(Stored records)
□ □ □ □ □
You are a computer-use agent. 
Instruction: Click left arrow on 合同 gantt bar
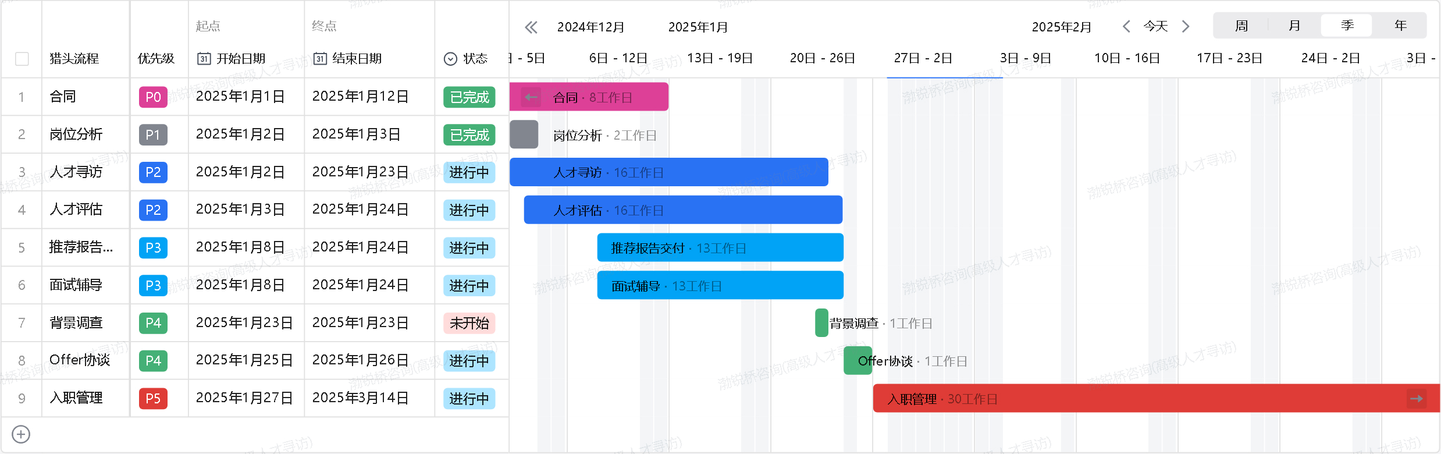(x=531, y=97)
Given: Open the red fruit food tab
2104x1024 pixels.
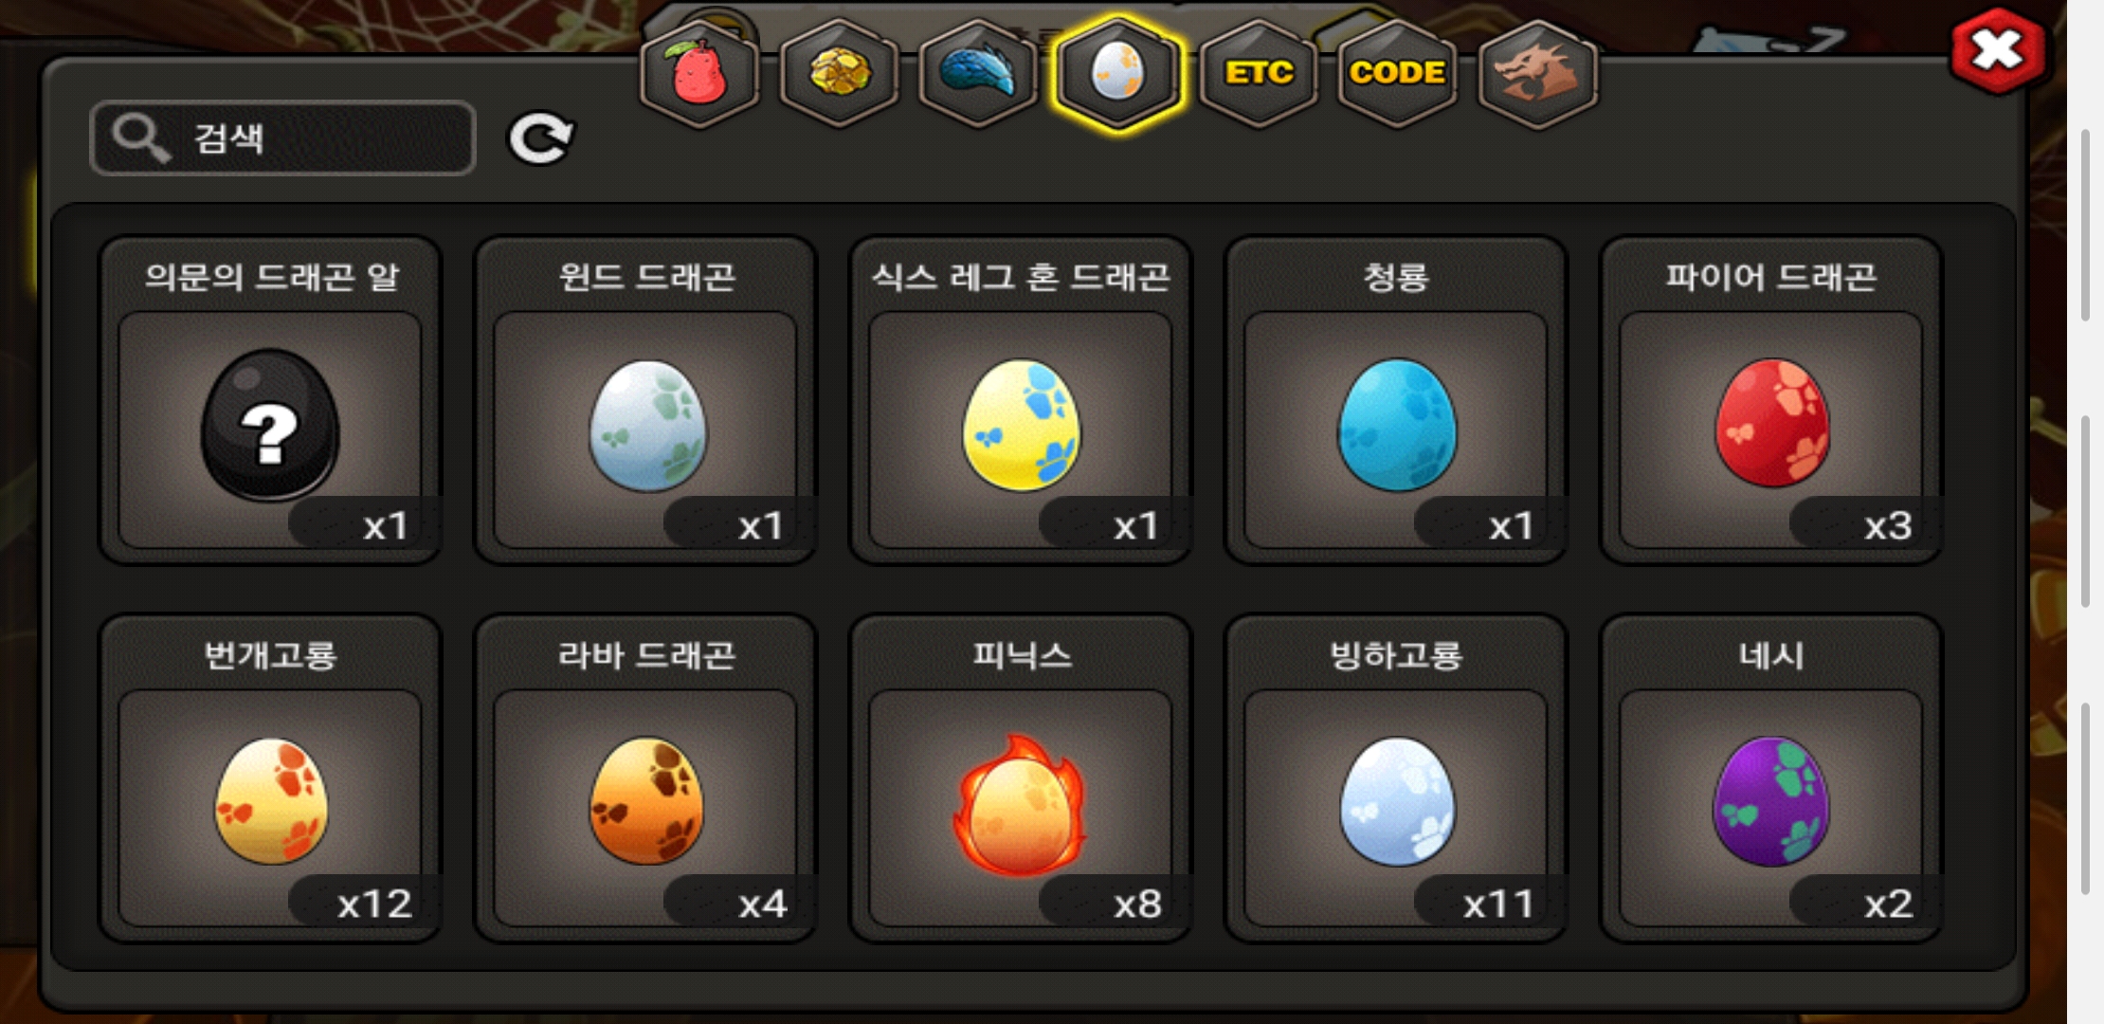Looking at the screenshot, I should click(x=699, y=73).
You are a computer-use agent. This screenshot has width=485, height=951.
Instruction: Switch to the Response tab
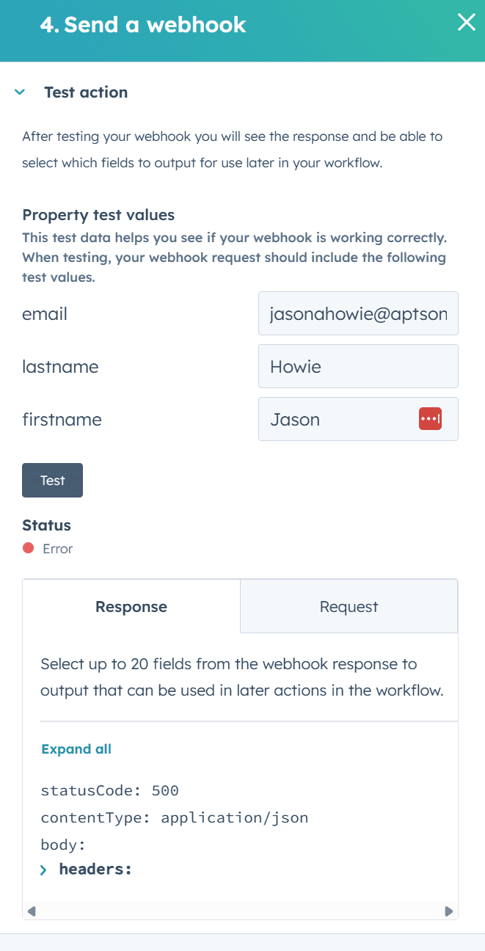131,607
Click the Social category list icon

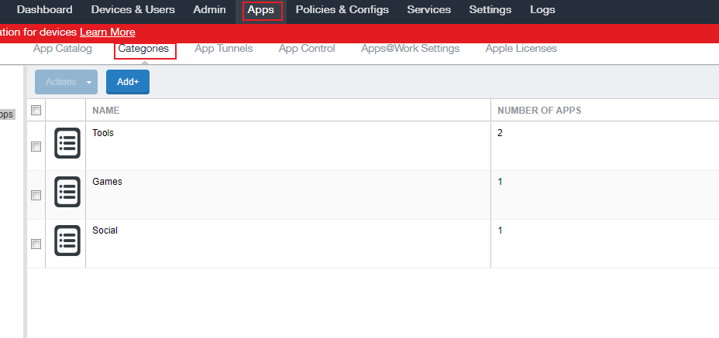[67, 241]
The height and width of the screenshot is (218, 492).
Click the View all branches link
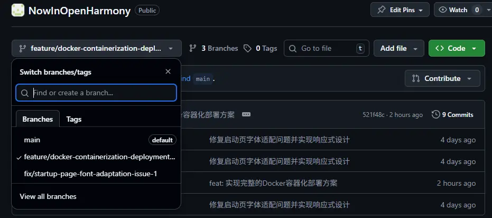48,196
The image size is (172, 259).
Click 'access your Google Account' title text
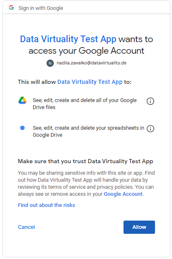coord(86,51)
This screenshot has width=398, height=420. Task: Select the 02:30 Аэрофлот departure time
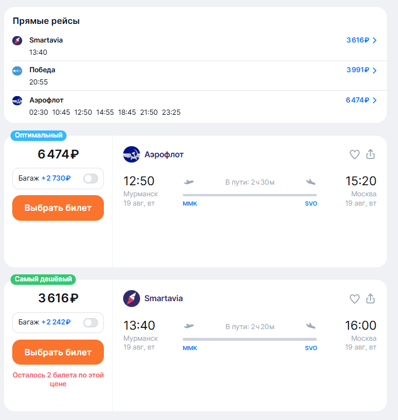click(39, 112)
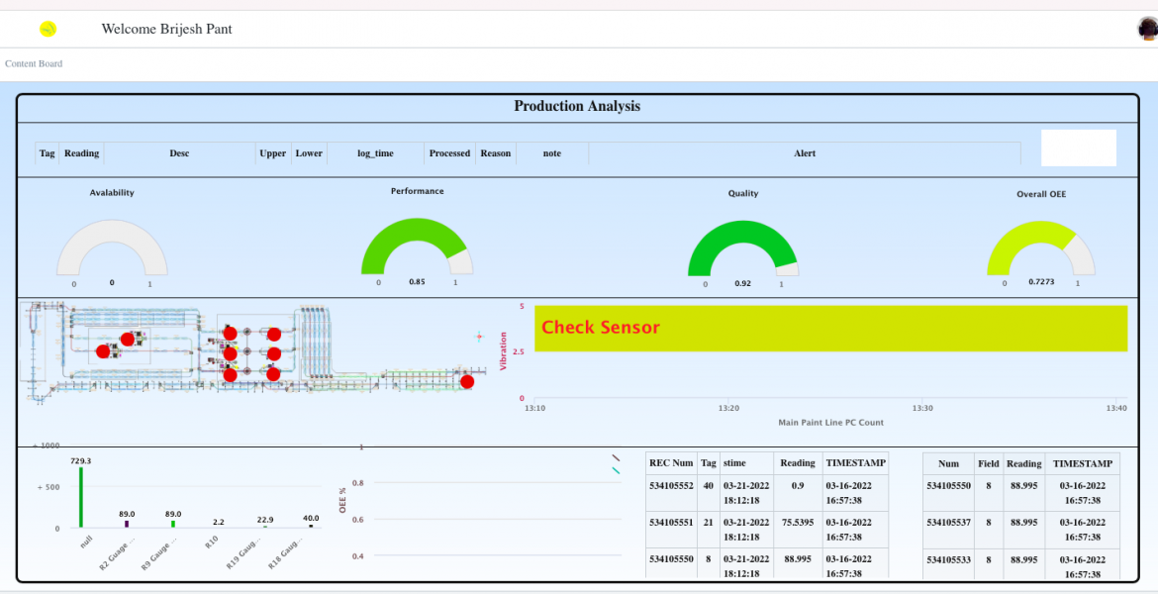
□ □ □ □ □
● **What is expected**
The answer is the run of lines from the one with "Instruction: Click left arrow on 合同 gantt bar" through the final line of the data, copied exactly, and nothing else; no pictures.

● **Written reply**
Instruction: Click left arrow on 合同 gantt bar
(x=531, y=97)
Given: Open the red fruit food tab
2104x1024 pixels.
Looking at the screenshot, I should click(x=699, y=73).
You are a computer-use agent. This screenshot has width=485, height=951.
Instruction: Switch to the Response tab
131,607
Click the Social category list icon

[67, 241]
The height and width of the screenshot is (218, 492).
Click the View all branches link
48,196
The image size is (172, 259).
Click 'access your Google Account' title text
coord(86,51)
This screenshot has width=398, height=420. Task: Select the 02:30 Аэрофлот departure time
click(39, 112)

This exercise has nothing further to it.